The main way side channel information is solicited is via input dependent memory access. For instance, an input is given to a conditional executing on a particular page. Based on the conditional evaluation of the input, it will proceed along with one of two paths (i.e., two distinct function calls). If one function is located on Page 1 while the other on Page 2, by passing in malicious inputs, the OS can infer the conditional from the different page fault sequences that would arise from executing either the function in Page 1 or the one in Page 2. In addition to conditionals, array indexing can also reveal information about data spread across multiple pages. The author uses Hunspell, a popular spell check tool with a hash table lookup, as a practical manifestation of the above ideas. In the Hunspell case study, collisions lead to page faults. Because a hash function is deterministic and is supposed to reduce collisions to avoid ambiguity, this inadvertently allows the attacker to readily distinguish page faults and identify what original inputs they correspond to.

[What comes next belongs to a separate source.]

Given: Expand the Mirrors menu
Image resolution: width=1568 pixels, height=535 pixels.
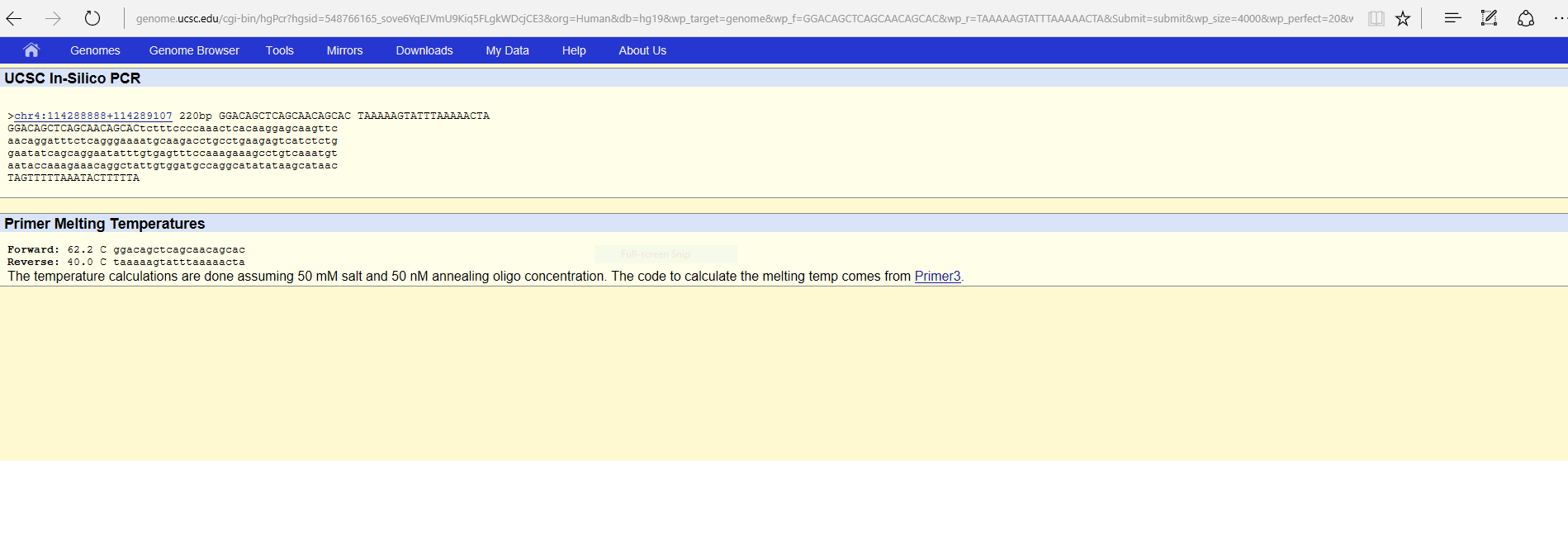Looking at the screenshot, I should click(x=344, y=50).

The performance results were quite impressive, and the recovered images were particularly profound evidence that this attack is not just theoretical, but readily applicable in nature. With that being said, there is definitely a considerable overhead that comes with handling page faults, due to it being such an expensive operation. While it’s impressive that entire text inputs and images could be recovered, I’d imagine that for larger data sources, greater than the KB magnitude of data used in Hunspell and FreeType, this attack may still execute properly, but will take a much longer time to render. The original texts that were exposed were mostly confined to lexicographical characters and punctuation marks. It’d be interesting to see if a document with a more expansive set of characters used could still be recreated effectively. In short, I think this attack, while impressive, may become too costly for recovering data that is much larger in scale, or constantly changing. This attack targets a static program and data, in the sense that the document is not being constantly updated and memory is not being altered. It’d be interesting to see whether such an attack still works in a public cloud service where multiple users may be running more than one program with a variety of data sets (i.e., Haven). The authors do also mention that some of the run time may be consumed by side channel noise.

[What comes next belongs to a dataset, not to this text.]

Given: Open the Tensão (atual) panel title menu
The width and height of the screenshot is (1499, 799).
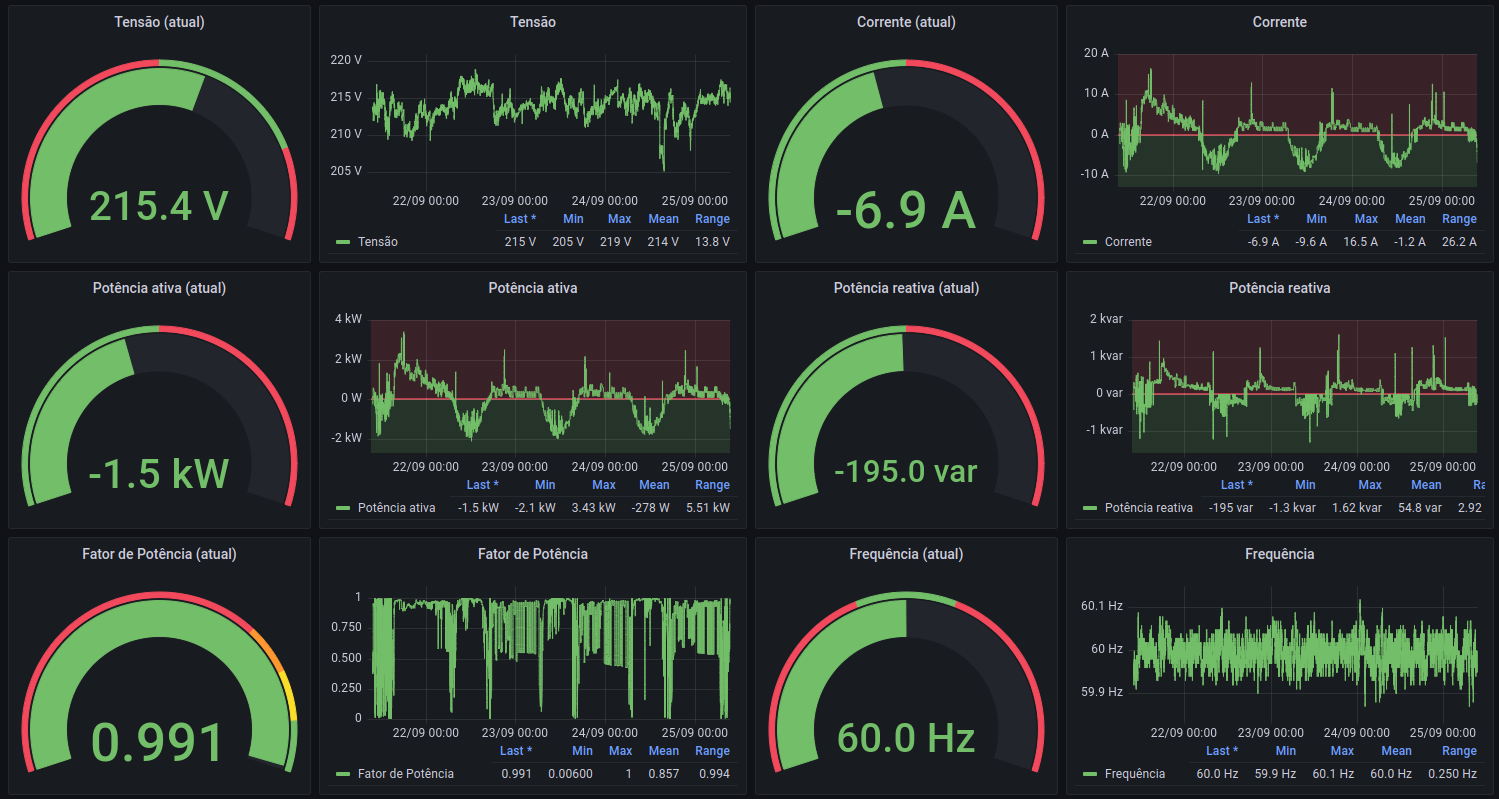Looking at the screenshot, I should click(x=159, y=22).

In the conclusion section, the authors discuss their thoughts regarding how to mitigate this vulnerability. While there’s no existing solution, the authors offer up two potential approaches. One involves rewriting applications to disguise access patterns. There are two approaches to this. Refactoring could be performed at the source code level. The responsibility could lie with the compiler or be refactored manually. This solution could work for future programs but would be an extremely laborious undertaking for complex legacy code that would incur a significant amount of manpower and man hours towards engineering. On the other hand, shielding systems can restrict the OS even further and cut down on the side channels that the OS could listen in on. In this particular case, restricting memory management would prevent the OS from observing page faults. This is much easier said than done, since further restrictions on the OS may corrupt or invalidate certain system calls that programs could depend on. In short, this may sacrifice functionality for privacy, which is not a desirable tradeoff.